Growing up in Wyoming, the lights from the glowing oil derrik seemed to be the western version of the Northern Lights. They were untouchable and mysterious. They represented a world I knew nothing about.
I remember driving through the vast empty space between Green River and Laramie, lost in thought. Pondering what life must be like on a rig. After all, the derrik ran 24 hours a day, rain or shine, in extreme heat and extreme cold. At times the only lights in the world during the dark windy winter months would be the luminous glow from a distant drilling rig. That was part of the allure of the drilling rig.
A month ago, I was commissioned by a wellhead company to document the work of installing wellheads, BOPs and the maintenance needed to keep it all running. Before I knew it, I found myself sitting on a 12 passenger turbo-prop headed to the distant plains for North Dakota. The Bakken Oil field is one of the largest and most active formations in the lower 48 states. The discovery of oil in North Dakota has turned sleepy cow towns into busting oil stations.
Watford, North Dakota is such a town. Just recently it was written up in the New York times. The author discussed the challenges the city faces and the struggle with housing the men working the Bakken field. This town would be my home for the next 5 days. For 14 hours a day, I followed a group of men around to the various rigs while they installed BOPs, lubed wellheads and performed general up keep. Finally I got to see the inside, or rather all around the mystical drilling rig.
The men that work these rigs are made of movie stuff. They have their own language. They have their own hand signals. They even have their own names for the specific jobs on the derrik, and unless you have proven yourself, they have their own name for you. These men are hard. Working 12-14 hour shifts in the dead of winter, exposed to the elements with some of the most dangerous equipment in the world, makes a person tough. The work is wet and thick with muddy oil that bubbles form the hole. The tools are enormous and one misstep or a slip in attention and life becomes very serious very quickly.
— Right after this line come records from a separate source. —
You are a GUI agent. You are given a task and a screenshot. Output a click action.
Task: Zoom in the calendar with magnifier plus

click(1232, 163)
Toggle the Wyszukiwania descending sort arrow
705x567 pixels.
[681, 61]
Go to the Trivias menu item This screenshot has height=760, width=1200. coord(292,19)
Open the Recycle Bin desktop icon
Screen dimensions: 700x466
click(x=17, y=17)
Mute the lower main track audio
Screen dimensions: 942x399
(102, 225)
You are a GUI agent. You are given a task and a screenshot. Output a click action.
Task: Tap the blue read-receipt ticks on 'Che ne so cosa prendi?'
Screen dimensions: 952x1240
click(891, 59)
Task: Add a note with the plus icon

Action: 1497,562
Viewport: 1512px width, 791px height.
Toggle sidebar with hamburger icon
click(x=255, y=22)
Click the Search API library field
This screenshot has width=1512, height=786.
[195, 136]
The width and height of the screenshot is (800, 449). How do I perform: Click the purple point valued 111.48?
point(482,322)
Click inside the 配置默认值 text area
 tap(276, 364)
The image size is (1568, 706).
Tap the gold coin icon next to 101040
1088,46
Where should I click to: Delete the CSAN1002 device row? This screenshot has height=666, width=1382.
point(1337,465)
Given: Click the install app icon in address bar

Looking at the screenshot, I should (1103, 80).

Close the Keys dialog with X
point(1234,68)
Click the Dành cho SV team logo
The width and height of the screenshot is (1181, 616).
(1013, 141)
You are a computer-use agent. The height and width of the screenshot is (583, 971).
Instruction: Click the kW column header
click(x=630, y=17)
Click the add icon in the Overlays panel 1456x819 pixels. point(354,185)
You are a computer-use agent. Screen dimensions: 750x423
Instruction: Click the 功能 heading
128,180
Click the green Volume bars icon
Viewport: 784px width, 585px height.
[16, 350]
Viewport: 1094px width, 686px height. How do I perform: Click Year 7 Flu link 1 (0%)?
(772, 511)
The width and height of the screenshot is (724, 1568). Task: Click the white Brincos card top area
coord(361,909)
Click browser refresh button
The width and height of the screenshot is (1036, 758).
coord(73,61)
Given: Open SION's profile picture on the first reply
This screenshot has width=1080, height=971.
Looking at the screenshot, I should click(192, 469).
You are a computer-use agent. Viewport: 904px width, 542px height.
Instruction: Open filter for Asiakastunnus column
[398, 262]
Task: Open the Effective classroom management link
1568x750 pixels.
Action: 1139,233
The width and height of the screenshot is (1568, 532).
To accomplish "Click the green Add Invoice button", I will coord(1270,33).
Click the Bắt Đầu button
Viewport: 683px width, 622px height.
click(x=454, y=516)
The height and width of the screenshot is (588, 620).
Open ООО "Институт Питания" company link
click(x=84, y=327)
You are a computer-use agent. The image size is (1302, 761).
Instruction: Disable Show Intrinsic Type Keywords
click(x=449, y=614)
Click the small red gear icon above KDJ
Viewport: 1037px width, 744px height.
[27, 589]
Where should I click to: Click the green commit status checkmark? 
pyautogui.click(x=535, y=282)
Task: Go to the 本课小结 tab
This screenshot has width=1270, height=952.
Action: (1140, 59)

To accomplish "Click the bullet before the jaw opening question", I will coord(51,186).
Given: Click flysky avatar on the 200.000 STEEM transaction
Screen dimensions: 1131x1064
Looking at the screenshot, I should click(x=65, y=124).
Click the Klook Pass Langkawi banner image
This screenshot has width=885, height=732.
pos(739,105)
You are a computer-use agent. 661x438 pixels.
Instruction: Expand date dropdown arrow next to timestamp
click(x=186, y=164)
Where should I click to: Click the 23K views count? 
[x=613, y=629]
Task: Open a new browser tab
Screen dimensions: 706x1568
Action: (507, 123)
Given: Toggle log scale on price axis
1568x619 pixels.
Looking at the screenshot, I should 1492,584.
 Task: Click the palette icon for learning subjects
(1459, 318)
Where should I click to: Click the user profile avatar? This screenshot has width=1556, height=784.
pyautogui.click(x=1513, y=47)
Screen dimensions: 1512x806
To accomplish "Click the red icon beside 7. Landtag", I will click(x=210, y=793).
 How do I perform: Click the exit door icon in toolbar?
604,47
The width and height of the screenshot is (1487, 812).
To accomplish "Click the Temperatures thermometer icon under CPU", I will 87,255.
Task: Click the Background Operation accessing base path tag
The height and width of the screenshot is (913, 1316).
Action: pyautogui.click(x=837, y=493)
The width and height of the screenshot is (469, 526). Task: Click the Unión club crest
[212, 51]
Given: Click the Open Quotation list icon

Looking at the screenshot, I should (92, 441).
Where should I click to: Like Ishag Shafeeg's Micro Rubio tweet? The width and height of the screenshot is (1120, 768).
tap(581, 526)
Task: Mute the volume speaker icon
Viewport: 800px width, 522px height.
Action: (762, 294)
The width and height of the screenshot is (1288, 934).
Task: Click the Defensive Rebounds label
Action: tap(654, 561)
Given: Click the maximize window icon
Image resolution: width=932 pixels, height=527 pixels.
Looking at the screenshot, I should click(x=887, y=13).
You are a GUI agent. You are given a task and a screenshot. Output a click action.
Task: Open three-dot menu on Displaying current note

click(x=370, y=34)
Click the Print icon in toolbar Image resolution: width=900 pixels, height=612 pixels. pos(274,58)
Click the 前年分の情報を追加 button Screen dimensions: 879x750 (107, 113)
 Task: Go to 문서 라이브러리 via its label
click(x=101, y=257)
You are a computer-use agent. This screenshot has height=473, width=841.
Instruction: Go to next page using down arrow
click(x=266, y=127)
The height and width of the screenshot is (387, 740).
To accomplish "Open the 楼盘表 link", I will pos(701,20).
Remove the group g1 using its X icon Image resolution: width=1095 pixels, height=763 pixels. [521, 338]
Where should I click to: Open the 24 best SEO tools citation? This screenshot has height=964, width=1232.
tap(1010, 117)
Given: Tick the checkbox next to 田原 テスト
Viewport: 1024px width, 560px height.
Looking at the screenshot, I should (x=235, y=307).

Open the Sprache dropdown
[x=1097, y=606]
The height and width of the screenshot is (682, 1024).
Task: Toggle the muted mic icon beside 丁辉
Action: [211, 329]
As I was shooting pictures of the men installing a BOP, one of the guys said to me, “hey, don’t step there.” I looked at him with my usual “yea, no shit” look since he was pointing to a large pool of watery mud, that had the consistency of thick chocolate milk. What did he think, I would just step in a pool of water with my camera strapped to me? So, I looked at him, with that same look and said, “yea, ok”. Then he looked back and said it again; I must have been getting closer to the pool. With the same look I said, “So, it isn’t just a pool of water?” “Nope,” he said ” ya step in there and we’ll never see y’again. That goes down 150 feet and there is no way to get ya out.” Needless to say, I didn’t get any closer to the hole.
In the end, I got some great shots for the company. But the shots that truly stand out in my mind are the images of the men on the rig. One of my favorite photographers did an entire series on oil rig workers. Richard Avedon, in the mid 1980’s produced the most vivid and striking images I have ever seen. My images are not the same in any stretch of the imagination, but they do capture what the work is like. Oh, and for the record, the guy with the sledge hammer is the one who told me where NOT to step.